On 30 April two battalions of the 1st Brigade swept north along the east bank of the Cái Bát river on the border between South Vietnam and Cambodia attracting fire from both across the river in Cambodia and from the Vietnamese hamlet of Lò Gò. The 1st Battalion, 2nd Infantry Regiment engaged the forces firing from Cambodia while the 2nd Battalion, 16th Infantry Regiment engaged the VC in Lò Gò. The fighting at Lò Gò continued into the afternoon when the VC, latter identified as coming from the C230 Battalion (possibly belonging to the 70th Guard Regiment) withdrew leaving 54 dead. US losses were six killed and nine wounded.

On 28 April, an APC and a tank of the 1/4 Cavalry were damaged by two mine accidents.

Phase II of Birmingham Operation was completed on 30 April. Phase III and IV, which followed, continuing for another two weeks as the 1st Infantry Division swept War Zone C in the hope of finding COSVN headquarters which was believed to located in northern Tây Ninh Province. The heaviest fighting of the operation occurred on 2 May, when a US company ran into fire from a large VC force near the hamlet of Lò Gò. 72 pre-planned and six immediate tactical air strikes were called in against VC automatic weapon positions.
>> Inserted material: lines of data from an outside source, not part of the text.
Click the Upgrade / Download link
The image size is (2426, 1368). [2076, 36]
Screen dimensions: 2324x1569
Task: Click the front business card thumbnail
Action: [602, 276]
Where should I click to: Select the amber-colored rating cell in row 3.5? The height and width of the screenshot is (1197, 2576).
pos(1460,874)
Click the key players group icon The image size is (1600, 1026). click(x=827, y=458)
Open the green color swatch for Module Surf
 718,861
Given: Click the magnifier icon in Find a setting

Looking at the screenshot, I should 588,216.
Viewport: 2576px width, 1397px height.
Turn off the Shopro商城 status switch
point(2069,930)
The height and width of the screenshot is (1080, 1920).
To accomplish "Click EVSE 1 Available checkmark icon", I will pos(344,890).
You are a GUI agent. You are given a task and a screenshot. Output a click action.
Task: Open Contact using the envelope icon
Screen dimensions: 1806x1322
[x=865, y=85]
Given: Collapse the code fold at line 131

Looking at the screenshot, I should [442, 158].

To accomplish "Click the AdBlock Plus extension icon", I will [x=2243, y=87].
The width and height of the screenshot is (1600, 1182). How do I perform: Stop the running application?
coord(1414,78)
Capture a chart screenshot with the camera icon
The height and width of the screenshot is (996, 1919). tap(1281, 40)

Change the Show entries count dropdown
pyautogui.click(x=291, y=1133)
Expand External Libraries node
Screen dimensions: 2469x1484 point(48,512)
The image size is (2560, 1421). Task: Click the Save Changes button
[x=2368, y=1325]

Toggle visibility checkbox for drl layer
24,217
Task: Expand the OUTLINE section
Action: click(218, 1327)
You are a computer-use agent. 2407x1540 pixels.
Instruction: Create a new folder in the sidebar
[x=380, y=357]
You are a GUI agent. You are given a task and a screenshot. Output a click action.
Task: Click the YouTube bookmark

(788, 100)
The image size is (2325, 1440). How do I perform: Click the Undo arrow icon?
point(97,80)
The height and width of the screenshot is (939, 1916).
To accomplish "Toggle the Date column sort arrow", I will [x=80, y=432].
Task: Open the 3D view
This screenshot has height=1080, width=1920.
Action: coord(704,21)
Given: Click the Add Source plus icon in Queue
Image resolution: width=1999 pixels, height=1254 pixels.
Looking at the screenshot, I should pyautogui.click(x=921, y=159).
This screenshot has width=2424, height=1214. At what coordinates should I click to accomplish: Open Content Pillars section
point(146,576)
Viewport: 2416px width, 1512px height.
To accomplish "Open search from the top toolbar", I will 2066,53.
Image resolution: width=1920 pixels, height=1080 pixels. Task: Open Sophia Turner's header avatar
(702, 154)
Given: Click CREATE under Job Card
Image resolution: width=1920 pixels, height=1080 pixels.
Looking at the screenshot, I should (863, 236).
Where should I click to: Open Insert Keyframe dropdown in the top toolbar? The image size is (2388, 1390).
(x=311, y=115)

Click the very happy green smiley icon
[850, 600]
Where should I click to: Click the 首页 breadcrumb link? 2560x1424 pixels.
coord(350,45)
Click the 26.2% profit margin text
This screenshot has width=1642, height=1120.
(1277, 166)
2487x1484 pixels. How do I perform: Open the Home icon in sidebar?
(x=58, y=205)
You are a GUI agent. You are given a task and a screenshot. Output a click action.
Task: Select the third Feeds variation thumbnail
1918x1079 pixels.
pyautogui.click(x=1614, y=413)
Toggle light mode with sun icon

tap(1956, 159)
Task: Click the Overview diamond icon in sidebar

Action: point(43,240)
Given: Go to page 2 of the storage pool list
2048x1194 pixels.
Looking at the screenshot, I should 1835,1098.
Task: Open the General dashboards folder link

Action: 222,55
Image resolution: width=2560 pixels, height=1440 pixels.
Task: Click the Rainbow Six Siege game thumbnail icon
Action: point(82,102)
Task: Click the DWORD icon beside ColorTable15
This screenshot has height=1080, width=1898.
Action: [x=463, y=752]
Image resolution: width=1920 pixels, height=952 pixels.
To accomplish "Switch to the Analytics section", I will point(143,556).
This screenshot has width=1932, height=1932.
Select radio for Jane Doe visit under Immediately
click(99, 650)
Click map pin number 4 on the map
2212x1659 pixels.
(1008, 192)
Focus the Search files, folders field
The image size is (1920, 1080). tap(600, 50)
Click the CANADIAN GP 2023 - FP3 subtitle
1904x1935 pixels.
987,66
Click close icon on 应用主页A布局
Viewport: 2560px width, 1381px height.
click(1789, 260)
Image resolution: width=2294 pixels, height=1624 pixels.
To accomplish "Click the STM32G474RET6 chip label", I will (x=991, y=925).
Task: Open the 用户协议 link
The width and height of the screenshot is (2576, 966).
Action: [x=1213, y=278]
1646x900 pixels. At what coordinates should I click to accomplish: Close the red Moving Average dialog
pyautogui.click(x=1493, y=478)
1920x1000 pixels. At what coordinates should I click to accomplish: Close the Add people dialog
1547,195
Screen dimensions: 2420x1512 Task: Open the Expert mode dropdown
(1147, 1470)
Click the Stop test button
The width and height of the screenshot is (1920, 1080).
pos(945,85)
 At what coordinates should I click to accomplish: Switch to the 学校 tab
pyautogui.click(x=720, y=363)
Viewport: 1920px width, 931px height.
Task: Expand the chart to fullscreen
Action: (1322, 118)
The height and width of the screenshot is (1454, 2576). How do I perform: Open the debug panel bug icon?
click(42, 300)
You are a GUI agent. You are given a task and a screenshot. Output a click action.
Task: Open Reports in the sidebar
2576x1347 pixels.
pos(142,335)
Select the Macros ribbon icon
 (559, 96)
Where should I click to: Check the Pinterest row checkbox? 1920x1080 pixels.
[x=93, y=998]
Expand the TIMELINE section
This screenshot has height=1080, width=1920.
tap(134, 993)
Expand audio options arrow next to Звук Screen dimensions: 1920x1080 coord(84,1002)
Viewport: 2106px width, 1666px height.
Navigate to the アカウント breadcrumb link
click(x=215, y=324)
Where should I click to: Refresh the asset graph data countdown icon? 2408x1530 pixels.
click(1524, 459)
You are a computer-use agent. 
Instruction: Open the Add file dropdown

In the ensuing battle, 42 VC were killed but no US loss was reported.

Contact continued light till 16:00 on 9 May when a maneuver US battalion encountered an estimated VC battalion. Tactical Air Control Center (TACC) placed sixteen sorties on the VC battalion, perhaps the most impressive air action of the operation but no VC loss was confirmed. Also on 9 May, twelve B-52s dropped CBU munitions for the first time in support of the 1st Infantry Division. For the remainder of the operation, there was only light contact with VC forces and TACC sorties averaged only about 30 a day. However,
on 12 May, strike planes inadvertently dropped ordnance on 1st Division troops, killing two and wounding 58 US soldiers.

The operation also employed two brigades of the Vietnamese Mobile Guerrilla Forces (MGFs) whose primary objective was to locate and engage VC forces as well as to destroy their base camps along the Cambodian border. These brigades moved rapidly to exploit recently acquired intelligence on enemy installations and movements and were frequently transported by helicopter to locations throughout Tây Ninh Province. The MGFs utilized guerrilla warfare tactics that were often employed by the VC against U.S. and ARVN units.

==Aftermath==
When Operation Birmingham terminated on 17 May, a total of 1,280 tactical sorties had been flown in support, dropping 1,040 tons of bombs. In addition, 162 B-52 flying in support dropped 3,118 tons of iron bombs and CBU. This was the heaviest air support ever provided a single ground operation of this duration. The VC lost 119 confirmed killed and 28 captured. The US and friendly forces losses were 56 killed and 324 wounded. A large amount of VC stores and facilities were captured or destroyed. 21 US helicopters and 10 US armored vehicles were destroyed also.